◆ **EXERCISE**: Copy out the passage below on the Proposition 98 and ERAF school funding dispute in full, word for word.

◆ **PAGE TEXT**:
^^^^^^^^

Williams said the dispute goes back to 1988 when California voters passed Proposition 98, which guarantees funding for K–14 schools through a combination of money from the state’s general fund and local property taxes, creating ERAF. Property taxes fill those funding buckets first. If the counties don’t supply enough, the state’s general fund fills the rest. 

The Bay Area counties at issue have five of the six highest property taxes per resident in the state. That means their share of the buckets gets filled, and the leftover flows back into the counties to fund other services, like public health and safety. 

“The specific change that they’re proposing is to add another bucket: charter schools,” Williams said. “Today, that bucket gets filled by the state general fund. Instead, the Department of Finance wants that bucket to get filled by ERAF.” 

The Department of Finance previously tried to make that change through a directive from the state controller. That ended up with all interested parties in court.

^^^^^^^^

◆ **INFORMATION SUPPLIED**:
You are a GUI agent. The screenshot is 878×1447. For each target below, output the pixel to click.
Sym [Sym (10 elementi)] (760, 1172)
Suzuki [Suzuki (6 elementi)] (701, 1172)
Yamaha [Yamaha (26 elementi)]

^^^^^^^^

◆ **SOLUTION TO THE EXERCISE**:
Williams said the dispute goes back to 1988 when California voters passed Proposition 98, which guarantees funding for K–14 schools through a combination of money from the state’s general fund and local property taxes, creating ERAF. Property taxes fill those funding buckets first. If the counties don’t supply enough, the state’s general fund fills the rest. 

The Bay Area counties at issue have five of the six highest property taxes per resident in the state. That means their share of the buckets gets filled, and the leftover flows back into the counties to fund other services, like public health and safety. 

“The specific change that they’re proposing is to add another bucket: charter schools,” Williams said. “Today, that bucket gets filled by the state general fund. Instead, the Department of Finance wants that bucket to get filled by ERAF.” 

The Department of Finance previously tried to make that change through a directive from the state controller. That ended up with all interested parties in court.